## [Extract]

>> begin

Friday, April 25, 2014

The Point of No Return

Plumbridge
A friend of mine is a glider pilot, whose specialty is cross country flights. While the comparison is not fitting in all aspects, cross countries to gliding are a little bit like what brevets permanents are to cycling. You declare a task involving a long distance route, pick a day when thermal activity is conducive, and take off - in a tiny unpowered plane. Because glider planes have no engines, the pilot must rely entirely on their aviation skills to stay up in the air over hundreds of kilometers, to cover the route they set out to do, and to land safely. It is an unsupported, challenging activity that, as the consequences of failure are high, would to most people seem insanely dangerous. To the pilot, however - who is typically the sort with nerves of steel and a pathologically high fear response threshold - it is a nice day out. "My favourite part," says my friend, "is when you pass that point where there is no longer an option to turn back early - when you've committed yourself to doing the entire distance…" 

Merely imagining experiencing this inside a glider sends a chill down my spine. But it is also deeply familiar. It is something I feel every time I cycle long distance, whether as part of a brevet or on my own. As the miles roll I can sense that point approaching, and a subtle, yet delicious excitement builds up within me. Mile 10, 20, 30 … mile n …if I'm not feeling up to this, I can turn back and cut the ride short, yet still get home on my own power. I'm in the safety zone. But then comes that mile n+x when I know that, if I continue, there is no turning back. Or rather, no sense in turning back, as doing so wouldn't diminish the distance left to travel compared to completing the route. I am in the deep end now. I am out at sea. This awareness, rather than making me anxious, fills me with an unexpected inner calm.

>> end

[Records from a data collection]
>> begin

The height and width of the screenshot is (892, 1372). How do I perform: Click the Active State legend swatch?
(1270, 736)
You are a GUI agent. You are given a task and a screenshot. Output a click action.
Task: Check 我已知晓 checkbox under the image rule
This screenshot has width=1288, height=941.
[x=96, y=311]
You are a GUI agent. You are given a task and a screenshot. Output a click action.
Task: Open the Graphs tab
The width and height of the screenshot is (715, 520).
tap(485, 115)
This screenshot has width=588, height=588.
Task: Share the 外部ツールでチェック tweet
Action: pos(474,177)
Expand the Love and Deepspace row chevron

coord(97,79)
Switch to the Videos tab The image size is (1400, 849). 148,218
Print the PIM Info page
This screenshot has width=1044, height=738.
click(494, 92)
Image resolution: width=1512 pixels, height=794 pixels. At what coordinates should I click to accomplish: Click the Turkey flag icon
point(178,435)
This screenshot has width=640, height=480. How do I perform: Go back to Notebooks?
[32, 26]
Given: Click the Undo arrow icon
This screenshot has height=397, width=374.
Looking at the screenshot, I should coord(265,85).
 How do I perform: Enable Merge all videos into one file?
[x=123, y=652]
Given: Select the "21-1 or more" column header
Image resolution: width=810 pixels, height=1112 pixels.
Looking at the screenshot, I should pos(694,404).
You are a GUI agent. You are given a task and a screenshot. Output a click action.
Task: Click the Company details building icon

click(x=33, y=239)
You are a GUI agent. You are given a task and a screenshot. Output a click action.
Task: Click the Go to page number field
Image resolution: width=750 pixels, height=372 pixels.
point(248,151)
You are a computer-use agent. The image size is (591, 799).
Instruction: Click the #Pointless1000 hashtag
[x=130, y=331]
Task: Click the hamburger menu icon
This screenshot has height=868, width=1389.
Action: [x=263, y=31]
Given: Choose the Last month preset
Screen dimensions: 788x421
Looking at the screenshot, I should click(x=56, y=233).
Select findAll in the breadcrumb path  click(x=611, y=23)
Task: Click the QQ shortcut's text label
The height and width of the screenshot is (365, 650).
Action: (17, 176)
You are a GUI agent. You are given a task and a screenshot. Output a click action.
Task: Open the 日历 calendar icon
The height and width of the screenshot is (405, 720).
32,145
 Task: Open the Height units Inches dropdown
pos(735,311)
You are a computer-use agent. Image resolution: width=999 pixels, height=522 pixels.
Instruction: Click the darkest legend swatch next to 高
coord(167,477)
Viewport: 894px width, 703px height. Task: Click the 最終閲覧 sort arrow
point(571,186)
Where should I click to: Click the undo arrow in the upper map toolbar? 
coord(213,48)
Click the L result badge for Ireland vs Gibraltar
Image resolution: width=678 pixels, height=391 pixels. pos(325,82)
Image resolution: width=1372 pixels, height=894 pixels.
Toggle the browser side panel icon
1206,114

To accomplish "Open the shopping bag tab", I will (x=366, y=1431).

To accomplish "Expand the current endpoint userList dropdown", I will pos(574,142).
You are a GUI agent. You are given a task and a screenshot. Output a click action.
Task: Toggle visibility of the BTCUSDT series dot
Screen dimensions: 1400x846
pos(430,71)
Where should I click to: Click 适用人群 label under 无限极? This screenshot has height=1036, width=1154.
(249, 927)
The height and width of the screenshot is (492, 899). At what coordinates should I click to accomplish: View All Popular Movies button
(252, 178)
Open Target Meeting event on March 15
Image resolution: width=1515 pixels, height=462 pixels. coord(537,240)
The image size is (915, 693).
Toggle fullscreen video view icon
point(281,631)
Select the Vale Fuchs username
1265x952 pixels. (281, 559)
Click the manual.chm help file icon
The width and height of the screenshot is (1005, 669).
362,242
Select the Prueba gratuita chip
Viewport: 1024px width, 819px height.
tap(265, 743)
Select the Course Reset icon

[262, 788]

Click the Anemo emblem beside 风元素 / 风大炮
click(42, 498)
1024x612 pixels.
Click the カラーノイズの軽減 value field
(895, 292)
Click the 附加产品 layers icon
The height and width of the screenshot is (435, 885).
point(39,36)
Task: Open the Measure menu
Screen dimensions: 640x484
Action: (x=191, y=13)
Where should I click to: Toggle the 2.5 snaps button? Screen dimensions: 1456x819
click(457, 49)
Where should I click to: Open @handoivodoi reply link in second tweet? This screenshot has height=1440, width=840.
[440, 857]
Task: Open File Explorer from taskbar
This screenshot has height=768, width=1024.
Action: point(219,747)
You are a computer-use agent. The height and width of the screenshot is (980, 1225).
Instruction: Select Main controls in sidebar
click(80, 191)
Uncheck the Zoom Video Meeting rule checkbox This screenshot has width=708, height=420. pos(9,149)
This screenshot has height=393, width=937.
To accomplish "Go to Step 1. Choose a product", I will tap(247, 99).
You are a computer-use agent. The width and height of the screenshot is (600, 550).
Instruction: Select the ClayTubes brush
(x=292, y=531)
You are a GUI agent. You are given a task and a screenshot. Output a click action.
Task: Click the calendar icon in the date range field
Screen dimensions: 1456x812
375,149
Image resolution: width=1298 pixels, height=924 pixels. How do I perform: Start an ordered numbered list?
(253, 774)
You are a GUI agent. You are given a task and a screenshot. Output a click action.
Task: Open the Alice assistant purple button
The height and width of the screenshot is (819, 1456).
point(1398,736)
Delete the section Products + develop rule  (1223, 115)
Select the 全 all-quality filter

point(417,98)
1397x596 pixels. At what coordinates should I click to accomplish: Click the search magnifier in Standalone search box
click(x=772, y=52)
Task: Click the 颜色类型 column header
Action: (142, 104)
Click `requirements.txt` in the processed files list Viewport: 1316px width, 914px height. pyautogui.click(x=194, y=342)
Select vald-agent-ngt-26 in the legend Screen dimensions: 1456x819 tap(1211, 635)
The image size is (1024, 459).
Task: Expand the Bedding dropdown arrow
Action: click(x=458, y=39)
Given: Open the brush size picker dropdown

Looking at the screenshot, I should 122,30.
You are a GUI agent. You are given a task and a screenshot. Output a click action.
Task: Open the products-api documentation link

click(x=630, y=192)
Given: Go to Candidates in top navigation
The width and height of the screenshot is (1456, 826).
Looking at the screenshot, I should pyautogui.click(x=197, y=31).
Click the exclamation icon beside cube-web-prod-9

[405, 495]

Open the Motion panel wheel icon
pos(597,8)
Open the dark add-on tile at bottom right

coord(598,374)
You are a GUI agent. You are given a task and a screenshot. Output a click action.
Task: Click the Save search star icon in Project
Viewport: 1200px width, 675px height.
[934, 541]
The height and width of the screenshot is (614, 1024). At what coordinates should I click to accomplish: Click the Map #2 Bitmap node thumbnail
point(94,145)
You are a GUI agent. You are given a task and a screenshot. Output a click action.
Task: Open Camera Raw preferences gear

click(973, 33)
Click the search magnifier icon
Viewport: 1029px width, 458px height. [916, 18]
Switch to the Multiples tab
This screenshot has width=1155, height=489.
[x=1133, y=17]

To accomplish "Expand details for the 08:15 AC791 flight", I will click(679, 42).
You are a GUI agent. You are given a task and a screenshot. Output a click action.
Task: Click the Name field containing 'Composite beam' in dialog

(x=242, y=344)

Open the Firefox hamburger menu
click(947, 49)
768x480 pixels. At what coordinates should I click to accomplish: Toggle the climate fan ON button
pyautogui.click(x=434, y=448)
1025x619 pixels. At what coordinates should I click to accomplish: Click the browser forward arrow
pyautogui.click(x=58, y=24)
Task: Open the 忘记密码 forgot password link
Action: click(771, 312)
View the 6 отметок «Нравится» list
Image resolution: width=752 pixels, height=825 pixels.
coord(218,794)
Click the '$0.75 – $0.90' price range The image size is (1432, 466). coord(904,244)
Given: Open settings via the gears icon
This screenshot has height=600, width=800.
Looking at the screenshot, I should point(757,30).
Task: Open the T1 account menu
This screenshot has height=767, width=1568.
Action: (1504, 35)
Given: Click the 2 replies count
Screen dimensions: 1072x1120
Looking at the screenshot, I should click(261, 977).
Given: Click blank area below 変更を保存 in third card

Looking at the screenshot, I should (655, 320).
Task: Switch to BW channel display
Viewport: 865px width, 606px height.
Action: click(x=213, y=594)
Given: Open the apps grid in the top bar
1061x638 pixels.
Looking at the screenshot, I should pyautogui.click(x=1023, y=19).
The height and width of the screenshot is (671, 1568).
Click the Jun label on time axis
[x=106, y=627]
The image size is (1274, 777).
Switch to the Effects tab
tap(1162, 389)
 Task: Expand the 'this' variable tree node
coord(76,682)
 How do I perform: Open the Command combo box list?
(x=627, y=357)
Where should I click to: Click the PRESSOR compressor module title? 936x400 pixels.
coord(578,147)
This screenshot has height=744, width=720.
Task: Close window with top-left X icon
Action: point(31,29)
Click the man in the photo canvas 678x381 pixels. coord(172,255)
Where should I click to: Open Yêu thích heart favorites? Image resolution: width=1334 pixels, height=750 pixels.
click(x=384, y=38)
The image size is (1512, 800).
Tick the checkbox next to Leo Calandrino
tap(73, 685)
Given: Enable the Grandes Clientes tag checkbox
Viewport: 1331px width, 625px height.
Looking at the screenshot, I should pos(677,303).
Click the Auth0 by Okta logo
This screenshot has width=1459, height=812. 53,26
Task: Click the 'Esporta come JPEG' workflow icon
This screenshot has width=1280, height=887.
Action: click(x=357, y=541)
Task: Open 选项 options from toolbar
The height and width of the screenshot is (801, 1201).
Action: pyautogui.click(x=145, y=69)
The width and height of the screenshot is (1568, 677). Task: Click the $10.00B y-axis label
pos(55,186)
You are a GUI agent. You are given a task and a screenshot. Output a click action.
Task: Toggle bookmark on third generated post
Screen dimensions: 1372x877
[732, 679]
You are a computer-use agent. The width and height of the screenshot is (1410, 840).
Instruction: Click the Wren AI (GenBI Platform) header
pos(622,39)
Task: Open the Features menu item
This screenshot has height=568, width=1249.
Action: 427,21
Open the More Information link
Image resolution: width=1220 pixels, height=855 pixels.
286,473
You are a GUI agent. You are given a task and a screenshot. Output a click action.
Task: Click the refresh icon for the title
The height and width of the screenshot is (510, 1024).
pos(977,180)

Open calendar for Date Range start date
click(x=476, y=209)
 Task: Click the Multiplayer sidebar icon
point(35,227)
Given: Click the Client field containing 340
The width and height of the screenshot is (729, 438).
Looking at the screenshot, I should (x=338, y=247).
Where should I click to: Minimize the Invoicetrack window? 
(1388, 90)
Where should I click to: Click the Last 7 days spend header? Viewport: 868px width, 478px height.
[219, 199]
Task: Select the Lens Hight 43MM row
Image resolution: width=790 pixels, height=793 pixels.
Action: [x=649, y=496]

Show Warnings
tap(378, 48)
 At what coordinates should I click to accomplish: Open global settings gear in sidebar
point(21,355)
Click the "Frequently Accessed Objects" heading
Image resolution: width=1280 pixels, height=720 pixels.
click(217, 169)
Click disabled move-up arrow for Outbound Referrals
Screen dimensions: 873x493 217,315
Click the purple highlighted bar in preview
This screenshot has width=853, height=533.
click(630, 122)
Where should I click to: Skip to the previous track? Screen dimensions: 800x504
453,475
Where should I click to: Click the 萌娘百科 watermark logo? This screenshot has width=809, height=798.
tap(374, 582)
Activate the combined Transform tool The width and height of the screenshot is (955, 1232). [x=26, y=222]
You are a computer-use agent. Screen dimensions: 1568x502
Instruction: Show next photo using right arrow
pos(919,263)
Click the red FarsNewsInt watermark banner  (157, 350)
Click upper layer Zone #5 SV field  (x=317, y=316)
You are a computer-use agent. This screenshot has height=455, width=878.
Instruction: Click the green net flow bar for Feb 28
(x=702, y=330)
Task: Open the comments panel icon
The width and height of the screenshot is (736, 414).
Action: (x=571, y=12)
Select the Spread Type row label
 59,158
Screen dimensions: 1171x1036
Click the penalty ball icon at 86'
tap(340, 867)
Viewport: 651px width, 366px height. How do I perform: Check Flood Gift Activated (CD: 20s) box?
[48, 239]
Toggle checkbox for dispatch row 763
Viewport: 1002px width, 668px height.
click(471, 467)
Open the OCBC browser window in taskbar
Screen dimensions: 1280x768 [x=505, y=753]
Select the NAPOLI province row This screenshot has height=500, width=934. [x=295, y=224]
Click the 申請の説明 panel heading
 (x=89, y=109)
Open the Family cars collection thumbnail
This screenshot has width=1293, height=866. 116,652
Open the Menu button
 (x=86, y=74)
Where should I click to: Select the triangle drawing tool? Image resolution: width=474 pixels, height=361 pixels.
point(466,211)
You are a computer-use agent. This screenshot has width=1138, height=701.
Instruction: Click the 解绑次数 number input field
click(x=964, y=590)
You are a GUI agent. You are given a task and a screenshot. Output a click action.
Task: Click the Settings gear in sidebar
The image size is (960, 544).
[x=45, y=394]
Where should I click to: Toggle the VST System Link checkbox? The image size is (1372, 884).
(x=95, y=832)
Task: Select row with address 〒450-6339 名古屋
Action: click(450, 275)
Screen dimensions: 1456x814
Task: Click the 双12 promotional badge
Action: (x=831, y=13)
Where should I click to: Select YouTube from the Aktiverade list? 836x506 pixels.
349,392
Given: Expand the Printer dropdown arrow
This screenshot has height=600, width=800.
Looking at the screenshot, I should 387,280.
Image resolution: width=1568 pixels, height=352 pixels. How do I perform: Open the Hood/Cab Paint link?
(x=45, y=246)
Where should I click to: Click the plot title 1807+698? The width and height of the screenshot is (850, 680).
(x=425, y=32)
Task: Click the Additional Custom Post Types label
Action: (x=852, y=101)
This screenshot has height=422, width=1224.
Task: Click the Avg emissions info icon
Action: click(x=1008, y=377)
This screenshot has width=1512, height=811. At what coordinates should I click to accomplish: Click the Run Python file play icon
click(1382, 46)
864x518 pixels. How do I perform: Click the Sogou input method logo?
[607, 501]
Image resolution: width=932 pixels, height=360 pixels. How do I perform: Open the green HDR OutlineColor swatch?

>> end

## [Work required]
Answer the following questions using the post titled "The Point of No Return", numbering your answers to match.
1. What is the specialty of the author's glider pilot friend?
2. To what in cycling does the post compare cross countries in gliding?
3. With what does the awareness of having passed the point of no return fill the author?

## [Task solution]
1. Cross country flights.
2. Brevets permanents.
3. An unexpected inner calm.